On Feb. 2, 2022, Minneapolis police officers shot and killed Amir Locke, a 22-year-old Black man, in a no-knock raid that has once again sparked anger over racial justice and police killings not two years after police killed George Floyd and Breonna Taylor.
Police body camera footage of the raid released by the Minneapolis Police Department shows an officer quietly using a key to unlock the apartment where Locke was.
The SWAT team then storms the apartment while multiple officers yell “Police! Search warrant!” along with a mix of orders at Locke to get on the ground and show his hands.
One officer kicks the couch where Locke was lying under a blanket, Locke begins to move while holding a handgun, then police shoot at Locke at least three times before the video abruptly ends.
The encounter in which police entered the apartment and shot Locke lasted 10 seconds, and it’s unclear if Locke was aware police had entered the apartment. The raid took place at approximately 6:48 a.m.
Amir Locke had barely opened his eyes when he was executed by a Minneapolis Police officer. He was 22 years old. And now, because of the violent, unchecked, and unreformed behavior of our city’s police, his life has been taken.
— Ilhan Omar (@IlhanMN) February 4, 2022
Authorities said the SWAT team was carrying out a search warrant involving a homicide, but that Locke was not named as a suspect in the warrant.
A lawyer representing Locke’s family, Ben Crump, said in a press conference that Locke was not a resident of the apartment and was staying there temporarily with a cousin.
Crump compared the shooting of Locke to the killing of Breonna Taylor, a Black medical worker who police shot and killed during a no-knock raid by Louisville police officers in March 2020.

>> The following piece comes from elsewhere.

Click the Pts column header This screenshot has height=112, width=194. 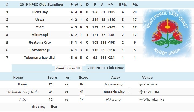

Crump said, “If we learned anything from Breonna Taylor it is that no-knock warrants have deadly consequences for innocent, law-abiding Black citizens.”

In the United States a no-knock warrant allows police officers to enter premises without first knocking and announcing their presence or purpose for entering. The warrants are typically issued by a judge when police fear that knocking and announcing would lead to the destruction of evidence or compromise the safety of officers.
However, no-knock warrants have come under scrutiny after repeatedly leading to deadly exchanges between police and confused residents being taken by surprise.
Another lawyer representing Locke’s family, Tony Romanucci, said Locke had no idea who was entering the apartment at the time of the raid. Romanucci said, “Had they announced who they were and why they were there, this tragedy could have been averted.”
One day after police released the body camera footage of Locke, Minneapolis Mayor Jacob Frey announced the city would be suspending the use of no-knock warrants until further notice.
Mayor Frey said in a statement that the city would review its no-knock policy with the experts who helped create “Breonna's Law,” which banned the use of no-knock warrants in Louisville, Kentucky.